その夜、満月に遠吠えが響き渡り、ジプシー少女が呪術で召喚した狼男が出現、ドラキュラ城でフランケンと激突! 狼男は「ウオーでガンス」と身軽な跳躍力でフランケンを攻める。これにフランケンは「フンガー!」と怪力で対抗して狼男を床や壁に叩き付ける。狼男は完全に劣勢。戦況を見守るフランケンシュタイン博士を、なぜか襲う女ヴァンパイア。仲間割れ? 女ヴァンパイアを倒した博士は、「裏切ったな」と言って、棺で寝ているドラキュラの胸に槍をグサッ。その瞬間ドラキュラの目が「カッ」と見開く......と思いきや、傍にいたフランケンが大袈裟なリアクションで「ワッ!」とビックリする(意味不明)。誇り高きドラキュラ伯爵は「ザマス」は言わないとして、出てきてから1度も台詞を発せず死ぬ。でもフランケン、狼男との戦いは終わったの? さらに博士は、人工生命である人類史上の大発明・フランケンも、マシンの電撃であっさり殺してしまう(意味不明)。
ここでスワード博士が、武器を手にした村人達を率いてドラキュラ城に駆けつける。だが、棺の中には既に骨となったドラキュラ。フランケンシュタイン博士も消えている。荘厳にハモンドオルガンが鳴り出し、スワード博士はロザリオをかざし神とジプシーの少女に感謝する。濃霧に包まれていく城。「狼男VSフランケン」の勝敗の行方は省かれ、「ドラキュラVS狼男」のシーンもなく、ウヤムヤのまま「完」。

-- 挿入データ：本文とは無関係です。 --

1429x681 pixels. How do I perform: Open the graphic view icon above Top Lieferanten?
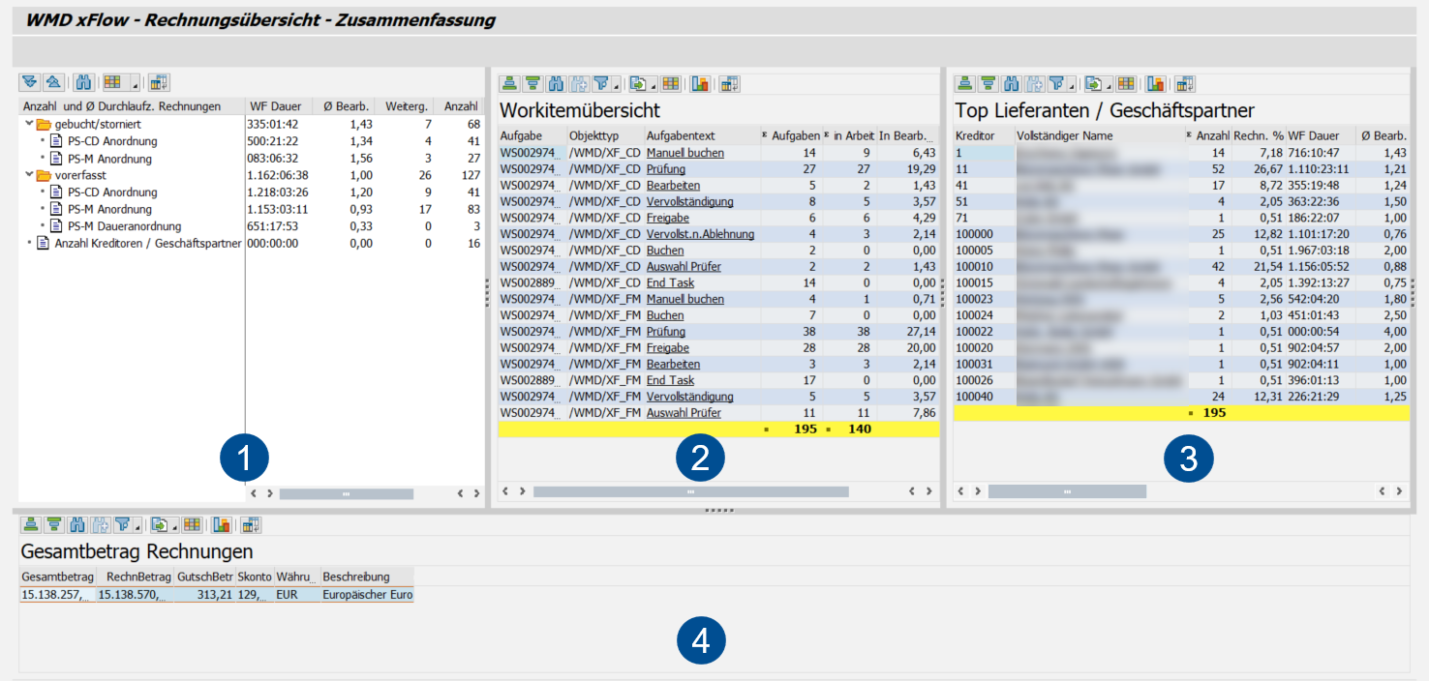point(1155,82)
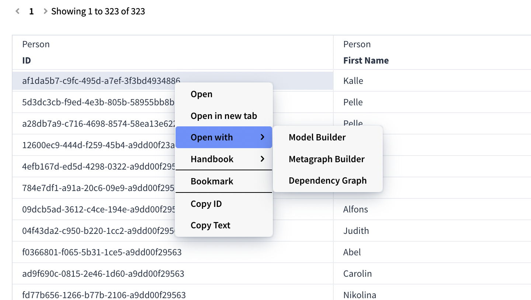Select row with ID starting ad9f690c

pyautogui.click(x=103, y=274)
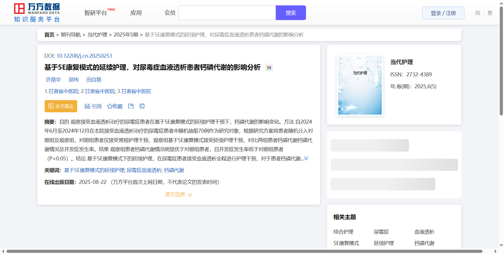Open 应用 menu in top navigation
The height and width of the screenshot is (254, 504).
pos(136,13)
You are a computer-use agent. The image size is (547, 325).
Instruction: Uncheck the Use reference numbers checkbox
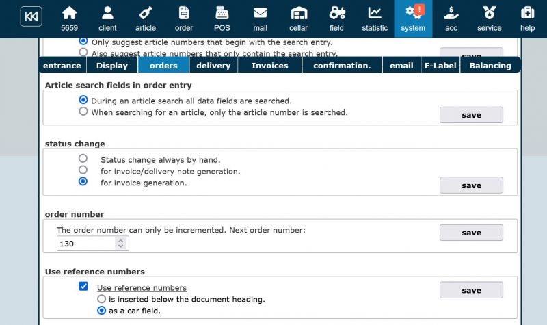(83, 286)

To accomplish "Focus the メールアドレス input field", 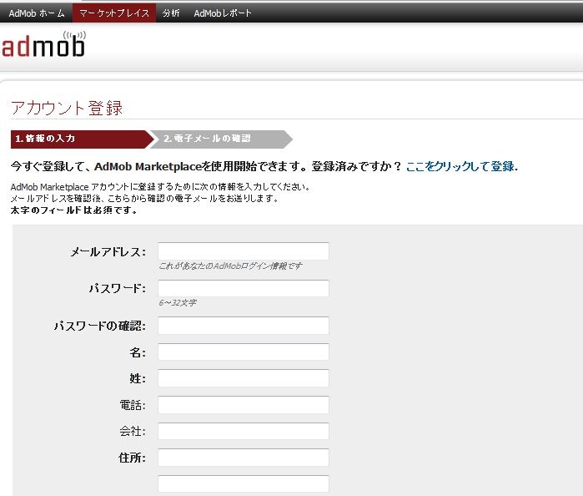I will [x=243, y=251].
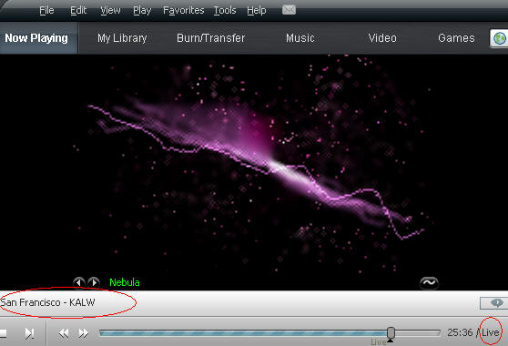This screenshot has width=508, height=346.
Task: Toggle the eye view button
Action: tap(494, 303)
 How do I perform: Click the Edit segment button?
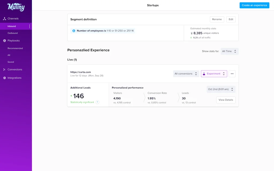click(x=231, y=19)
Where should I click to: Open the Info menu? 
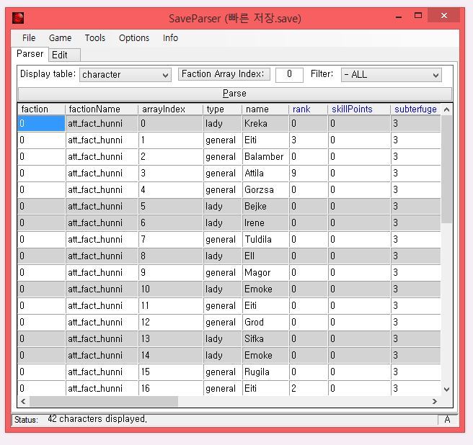pos(171,38)
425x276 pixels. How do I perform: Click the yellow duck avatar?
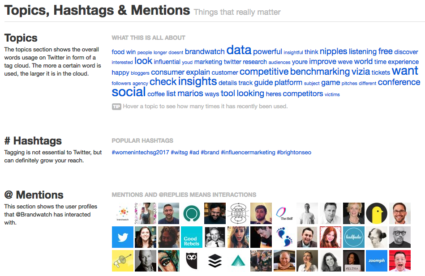[x=377, y=213]
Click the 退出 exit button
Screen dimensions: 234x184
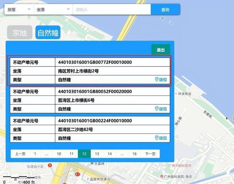tap(161, 50)
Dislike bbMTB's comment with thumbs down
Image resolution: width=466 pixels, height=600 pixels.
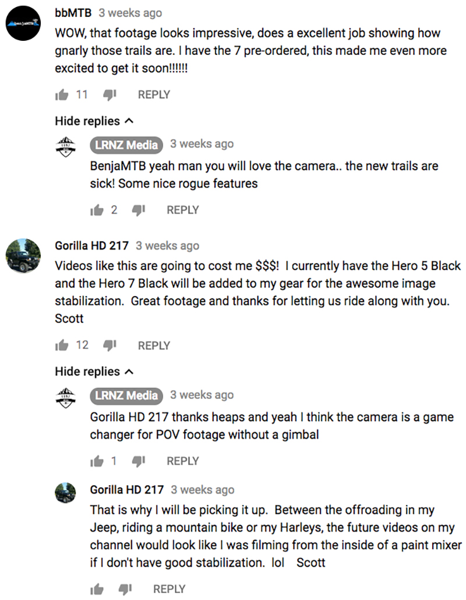110,95
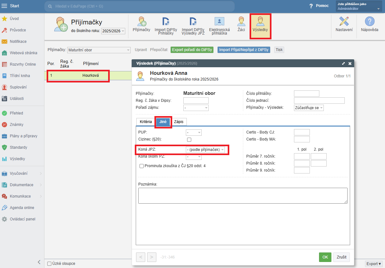Click into the Poznámka text area
Screen dimensions: 385x268
[x=243, y=195]
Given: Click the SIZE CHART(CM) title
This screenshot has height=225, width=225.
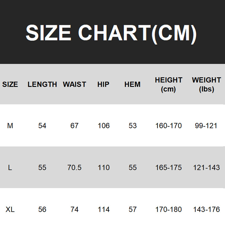Looking at the screenshot, I should [111, 34].
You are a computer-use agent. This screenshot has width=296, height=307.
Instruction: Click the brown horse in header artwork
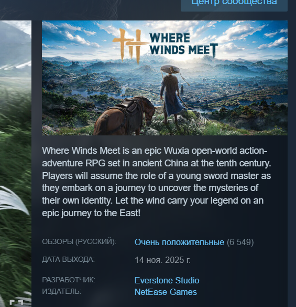pos(126,117)
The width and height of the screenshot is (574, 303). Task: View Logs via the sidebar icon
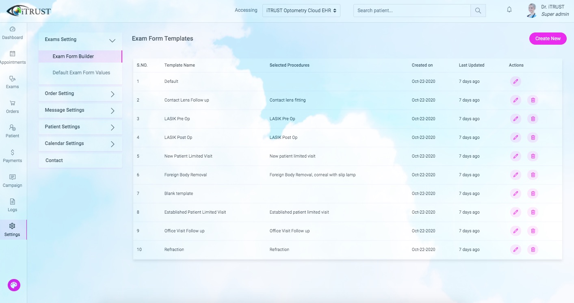12,204
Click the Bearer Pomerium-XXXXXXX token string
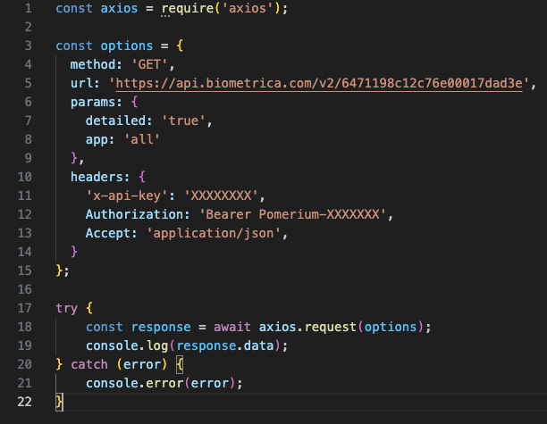 pos(292,214)
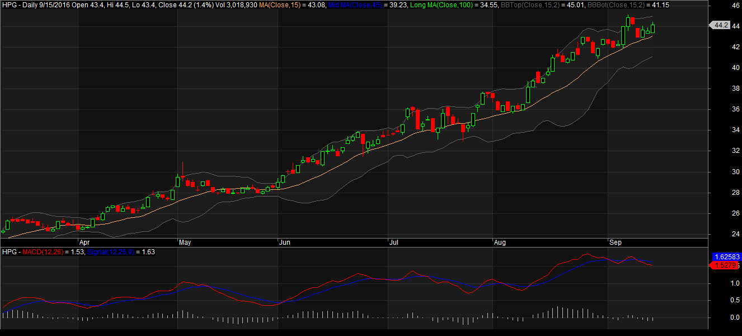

まあ「史上最低の決戦」だったが、全編に漂う怪しい雰囲気、意外に聞き応えある音楽、そして欧州ハードコア・ポルノに出てきそうなエロイ女達。ユーロトラッシュの快心作として評価したい(いや、それ褒め言葉じゃないって)。ちなみに作品はDVD化されたが、『三大怪人 ドラキュラVS.フランケンシュタインVS.狼男』と、風情のないタイトルに変えられていた......ので買わなかった。アナログビデオ最高!